Ph.D. student: Teresa Sofia Giesta da Silva
Dissertation title: Ecology of krill in Icelandic waters
Dr. Bettina Meyer, Professor at the Alfred Wegener Institute, Bremerhaven, Germany and Carl-von-Ossietzky University, Oldenburg, Germany
Dr. Russell Ross Hopcroft, Professor at the University of Alaska, Fairbanks, USA.
Advisor: Dr. Ástþór Gíslason, Scientist at the Marine and Freshwater Research Institute
Dr. Guðrún Marteinsdóttir, Professor at the Faculty of Life and Environmental Sciences at the University of Iceland.
Dr. Ólafur S. Ástþórsson, Scientist at the Marine and Freshwater Research Institute.
Chair of Ceremony: Dr. Anna Dóra Sæþórsdóttir, Professor at the Faculty of Life and Environmental Sciences, University of Iceland.
Krill are important component of the Icelandic marine ecosystem. Given their important ecological niche, as conveyors of biological production between phytoplankton and higher trophic levels, fluctuations in krill abundance can have large impacts on the dynamics of species at higher trophic levels. For this reason, understanding their population dynamics is of great importance. This thesis aims to contribute new insights into the biology of krill and their ecological role in the Icelandic marine ecosystem. The thesis is based on four scientific publications, three of which are published. One manuscript examines seasonal and long-term changes of krill in the North Atlantic. The results show a significant decreasing trend in annual mean abundance of krill from 1958 to 2007 in the oceanic waters south and southwest of Iceland. It is hypothesized that a weakened temporal synchrony between the development of young euphausiids and the phytoplankton bloom influenced by recent climate warming may have led to the observed decrease in euphausiid abundance. Two manuscripts assess krill abundance, distribution and development, in relation to environmental variables and phytoplankton spring bloom dynamics around Iceland. Krill abundance was closely associated with abiotic factors (mainly temperature, salinity and bottom depth) and biotic factors (phytoplankton concentration and the onset of the phytoplankton bloom). Krill eggs and larvae were much more abundant in the warmer waters south of Iceland than in the colder waters off the north coast. Adults were also most abundant in the warm water. Meganyctiphanes norvegica dominated in the Atlantic water in south and west of Iceland, whereas Thysanoessa inermis was found more evenly distributed around the island, while the highest values were also observed in the southwest for this species. The fourth paper evaluates the effect of temperature on physiological rates of M. norvegica. It is shown that temperature influences the physiological rates of M. norvegica; with increasing temperature, both egestion and mortality rates increased. Moulting frequency increased with temperature.
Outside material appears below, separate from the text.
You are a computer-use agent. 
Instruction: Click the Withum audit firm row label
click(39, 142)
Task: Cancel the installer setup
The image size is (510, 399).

About the doctoral candidate:
Teresa Silva was born in 1982 in Porto, Portugal. She graduated from the Polytechnic Institute of Leiria, Portugal, in marine biology and biotechnology with a BSc in 2005 and BSc (Hons) in 2006. She worked at the Marine Research Institute as a zooplankton research assistant from 2008 to 2011.
In 2012, she started the doctoral programme at the University of Iceland. Teresa was an assistant teacher at the University of Iceland during the school year 2015/2016. During 2018, she has been working at the Marine and Freshwater Research Institute as a research assistant.
Teresa lives in Hafnarfjörður and has one daughter, Diana, born in 2014.